Thank you again for sharing SpatialAgent.
I’m trying to design a mouse lung influenza panel, but I have not yet had a successful end-to-end run.
The run reaches the CZI step, returns mostly irrelevant datasets, and then terminates with parsing error....
Observed behavior
CZI search executes:
search_czi_datasets({"query": "lung, Mus musculus", "n_datasets": 5})
but top matches can be non-lung tissues (e.g., embryo / skin). Shortly after that step, the agent prints parsing error....
Run stops early; no reliable final panel is produced. but For mouse + lung intent, top CZI results should be lung-relevant mouse datasets and the run should continue normally after CZI retrieval (no parser termination).
Suspected causes
search_czi_datasets appears to rank embeddings over broad metadata without strict pre-filtering by organism/tissue.

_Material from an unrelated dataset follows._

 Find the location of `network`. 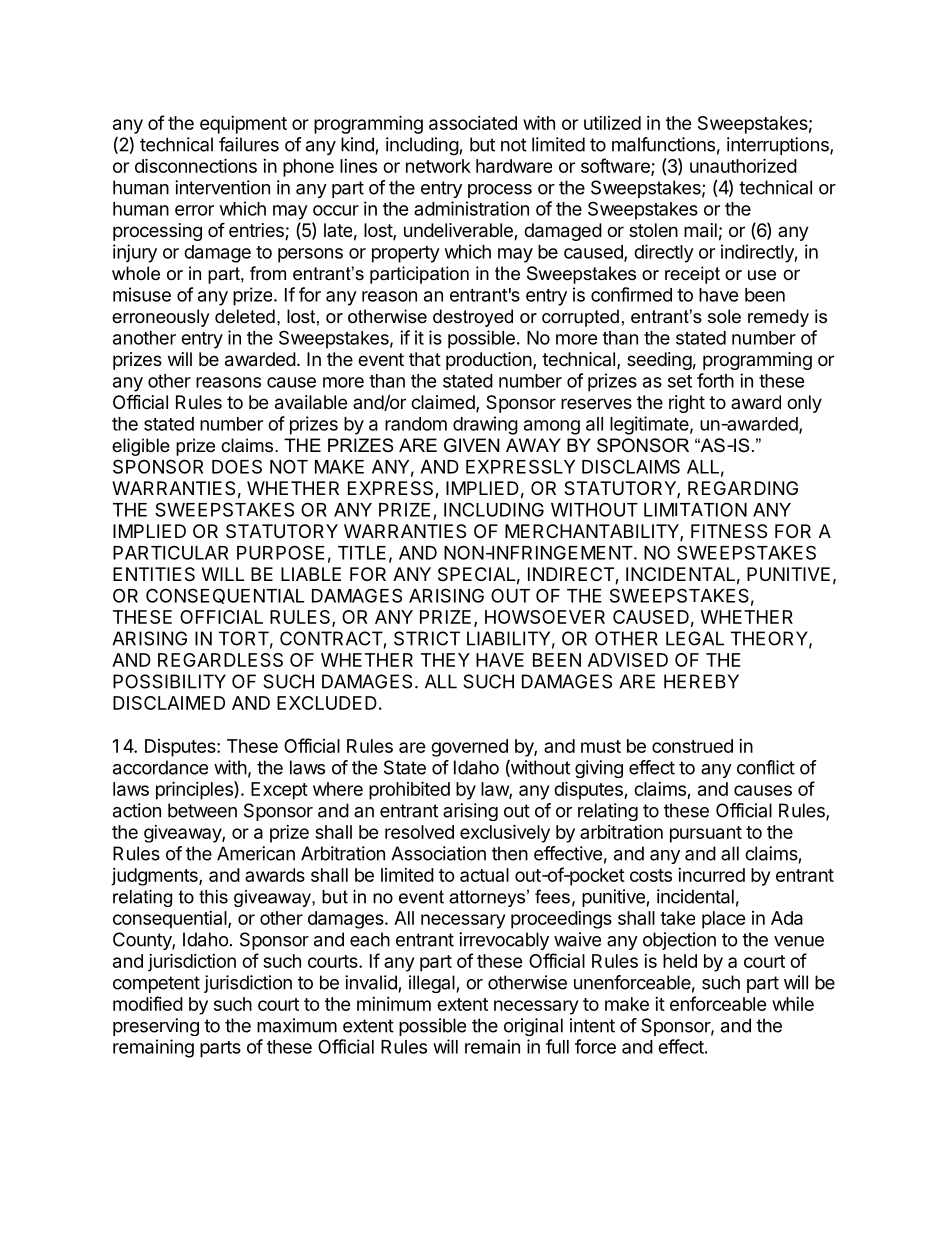

network is located at coordinates (438, 166).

- CZI tool output may be oversized/noisy (print + return duplication), which can increase parser fragility.
Must Fix (I think)
- Add structured filters in
search_czi_datasets (before ranking):
organism, tissue, optional disease, strict=True.

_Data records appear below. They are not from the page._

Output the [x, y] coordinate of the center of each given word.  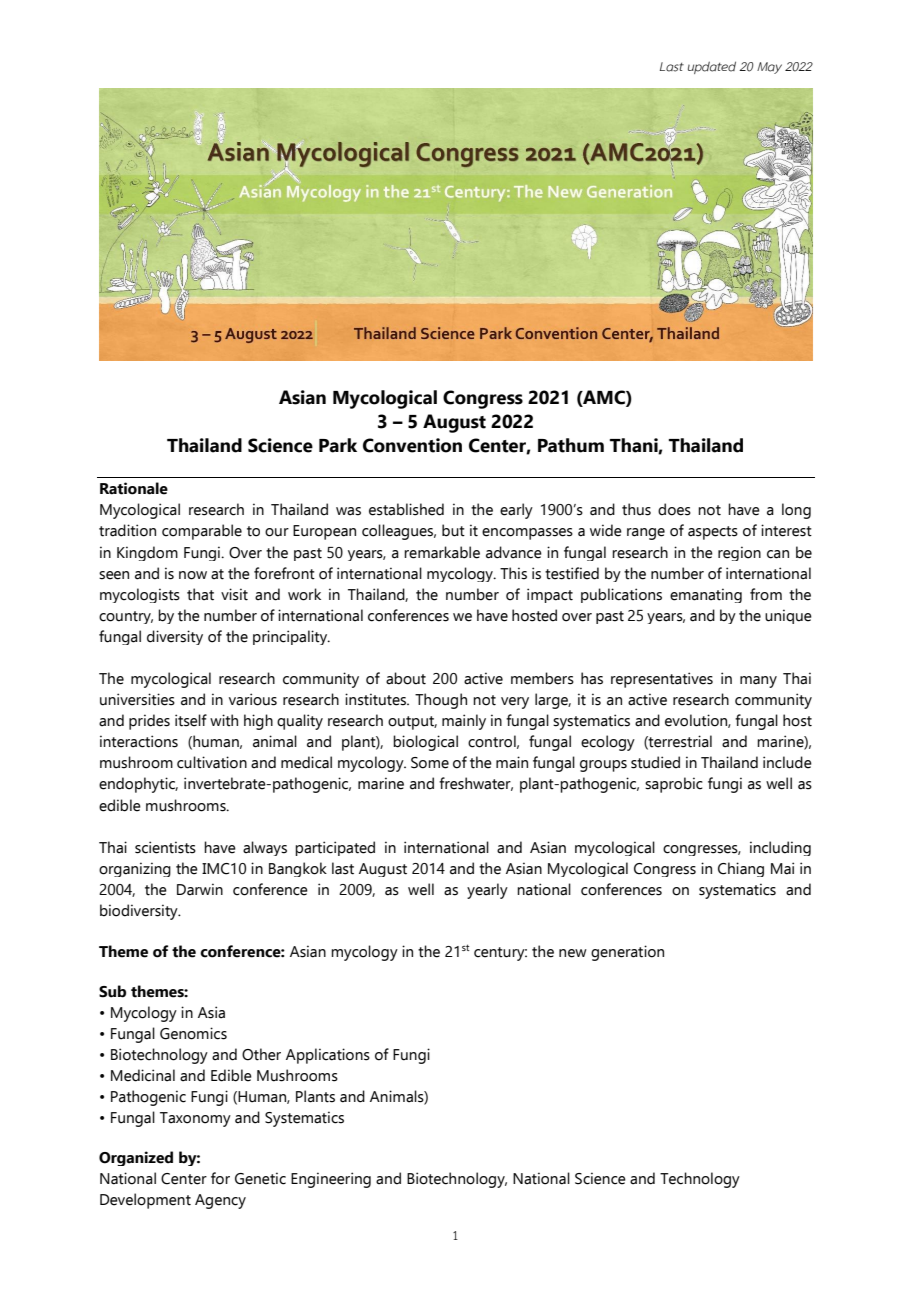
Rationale [134, 488]
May [769, 68]
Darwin [200, 889]
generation [627, 953]
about [406, 678]
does [674, 509]
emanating [706, 595]
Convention [412, 445]
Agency [220, 1201]
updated [712, 67]
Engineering [331, 1180]
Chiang [741, 869]
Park [338, 445]
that [200, 594]
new [573, 953]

- Filter dataframe first, then rank within filtered rows.
- Add deterministic fallback when strict filters return no rows:
- Controlled relaxation + clear warning.
- Remove duplicate large output payload:
- Avoid both
print(output) and return output for same content.
- Keep CZI output compact to reduce parser risk.
Should Fix
- Add ranking guardrails:
- Strong penalty for organism mismatch.
- Boost exact/partial tissue match (
lung, respiratory).
- Update panel-design skill to prefer structured CZI constraints over free-text-only queries.